** Records shown follows **

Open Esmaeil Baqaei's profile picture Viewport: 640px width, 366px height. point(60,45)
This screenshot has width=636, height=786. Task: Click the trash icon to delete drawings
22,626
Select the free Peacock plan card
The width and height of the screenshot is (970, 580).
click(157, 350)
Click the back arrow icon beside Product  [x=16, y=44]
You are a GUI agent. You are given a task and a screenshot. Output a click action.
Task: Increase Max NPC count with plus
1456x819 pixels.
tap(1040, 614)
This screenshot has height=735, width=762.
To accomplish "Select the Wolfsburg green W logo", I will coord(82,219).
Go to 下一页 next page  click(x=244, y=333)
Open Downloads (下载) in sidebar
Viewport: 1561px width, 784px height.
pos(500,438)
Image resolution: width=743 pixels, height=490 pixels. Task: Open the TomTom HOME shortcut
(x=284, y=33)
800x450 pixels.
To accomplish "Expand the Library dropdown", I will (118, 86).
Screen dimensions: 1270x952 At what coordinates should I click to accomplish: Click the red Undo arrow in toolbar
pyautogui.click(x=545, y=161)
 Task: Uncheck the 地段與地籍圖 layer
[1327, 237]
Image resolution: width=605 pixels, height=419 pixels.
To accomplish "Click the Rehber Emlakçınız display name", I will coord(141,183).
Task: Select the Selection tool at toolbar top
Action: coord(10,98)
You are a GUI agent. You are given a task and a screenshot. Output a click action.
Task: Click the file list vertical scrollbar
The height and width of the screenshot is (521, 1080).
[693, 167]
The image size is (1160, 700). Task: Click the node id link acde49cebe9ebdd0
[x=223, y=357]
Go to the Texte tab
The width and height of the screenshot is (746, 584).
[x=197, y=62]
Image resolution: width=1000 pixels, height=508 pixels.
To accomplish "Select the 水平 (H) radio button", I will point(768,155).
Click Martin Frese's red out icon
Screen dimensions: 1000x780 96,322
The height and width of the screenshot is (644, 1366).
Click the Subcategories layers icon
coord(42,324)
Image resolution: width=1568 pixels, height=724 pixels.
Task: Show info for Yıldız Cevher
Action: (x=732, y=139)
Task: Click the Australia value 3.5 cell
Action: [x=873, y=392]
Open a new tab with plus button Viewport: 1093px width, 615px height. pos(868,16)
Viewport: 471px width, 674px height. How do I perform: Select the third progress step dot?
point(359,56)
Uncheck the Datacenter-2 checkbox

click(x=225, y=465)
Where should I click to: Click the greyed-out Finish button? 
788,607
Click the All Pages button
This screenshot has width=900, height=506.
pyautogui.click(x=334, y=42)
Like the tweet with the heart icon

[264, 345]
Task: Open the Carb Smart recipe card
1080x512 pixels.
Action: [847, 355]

** End of Records shown **

§ **Task**:
Taking the line containing "Click the Subcategories layers icon" as the first, please return it and every line after it through the end of the entries, exactly and only those.

§ **Response to this task**:
Click the Subcategories layers icon
coord(42,324)
Image resolution: width=1568 pixels, height=724 pixels.
Task: Show info for Yıldız Cevher
Action: (x=732, y=139)
Task: Click the Australia value 3.5 cell
Action: [x=873, y=392]
Open a new tab with plus button Viewport: 1093px width, 615px height. pos(868,16)
Viewport: 471px width, 674px height. How do I perform: Select the third progress step dot?
point(359,56)
Uncheck the Datacenter-2 checkbox

click(x=225, y=465)
Where should I click to: Click the greyed-out Finish button? 
788,607
Click the All Pages button
This screenshot has width=900, height=506.
pyautogui.click(x=334, y=42)
Like the tweet with the heart icon

[264, 345]
Task: Open the Carb Smart recipe card
1080x512 pixels.
Action: [847, 355]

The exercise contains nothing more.